A Procuradoria-Geral da República (PGR) denunciou sete pessoas nesta quarta-feira (27) sob suspeita de venda e vazamento de decisões judiciais no Superior Tribunal de Justiça (STJ). Entre os denunciados estão um lobista, sua esposa, um ex-servidor da corte e um ex-chefe de gabinete da ministra Isabel Gallotti.
O lobista foi denunciado por corrupção ativa, exploração de prestígio, lavagem de dinheiro e participação em organização criminosa. O ex-servidor e o ex-chefe de gabinete são acusados de corrupção passiva, violação de sigilo e também integrar organização criminosa, além de lavagem de dinheiro para o ex-servidor.
Segundo o procurador-geral da República, Paulo Gonet, o grupo atuou de forma estruturada e com divisão de tarefas desde 17 de junho de 2019 até 5 de dezembro de 2023, voltado a obter vantagens ilícitas em troca de interferências em decisões judiciais do STJ.

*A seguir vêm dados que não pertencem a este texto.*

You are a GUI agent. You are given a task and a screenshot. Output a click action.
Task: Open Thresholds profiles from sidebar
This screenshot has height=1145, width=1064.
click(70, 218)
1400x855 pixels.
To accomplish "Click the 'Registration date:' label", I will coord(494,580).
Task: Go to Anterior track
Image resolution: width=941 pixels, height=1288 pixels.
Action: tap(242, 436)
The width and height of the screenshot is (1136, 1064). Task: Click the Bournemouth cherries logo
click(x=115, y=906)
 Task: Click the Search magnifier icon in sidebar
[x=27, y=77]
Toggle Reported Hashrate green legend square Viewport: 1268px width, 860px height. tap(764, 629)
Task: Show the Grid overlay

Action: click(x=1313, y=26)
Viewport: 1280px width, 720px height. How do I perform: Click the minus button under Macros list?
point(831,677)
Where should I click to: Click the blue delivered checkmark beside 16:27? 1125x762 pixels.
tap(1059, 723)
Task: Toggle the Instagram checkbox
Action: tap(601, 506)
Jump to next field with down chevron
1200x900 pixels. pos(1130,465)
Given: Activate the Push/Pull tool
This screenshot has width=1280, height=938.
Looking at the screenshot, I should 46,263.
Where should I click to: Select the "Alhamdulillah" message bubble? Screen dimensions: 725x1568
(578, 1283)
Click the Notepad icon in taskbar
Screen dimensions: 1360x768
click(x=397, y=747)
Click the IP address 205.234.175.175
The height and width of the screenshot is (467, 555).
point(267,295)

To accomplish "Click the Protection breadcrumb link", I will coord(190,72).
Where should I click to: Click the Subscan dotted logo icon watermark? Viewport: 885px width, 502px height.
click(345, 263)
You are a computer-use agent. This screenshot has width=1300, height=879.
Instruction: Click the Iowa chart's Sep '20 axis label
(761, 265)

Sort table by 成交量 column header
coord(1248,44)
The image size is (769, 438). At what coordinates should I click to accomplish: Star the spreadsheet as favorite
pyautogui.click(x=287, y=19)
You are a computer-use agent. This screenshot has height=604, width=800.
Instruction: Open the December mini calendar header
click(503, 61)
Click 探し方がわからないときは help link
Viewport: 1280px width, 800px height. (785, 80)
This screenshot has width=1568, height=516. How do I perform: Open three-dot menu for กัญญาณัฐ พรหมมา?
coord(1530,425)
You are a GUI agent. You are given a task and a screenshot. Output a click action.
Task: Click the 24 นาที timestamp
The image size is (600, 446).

A defesa do ex-chefe de gabinete classificou a denúncia como “teratológica” e afirmou que a sindicância interna do STJ havia afastado sua responsabilidade. Já o advogado do lobista disse que o STF é incompetente para o caso e que a defesa se manifestará apenas no processo. A defesa do ex-servidor não se manifestou. A denúncia será analisada pelo ministro Cristiano Zanin, relator no STF, e precisa ser aceita pela Primeira Turma da corte.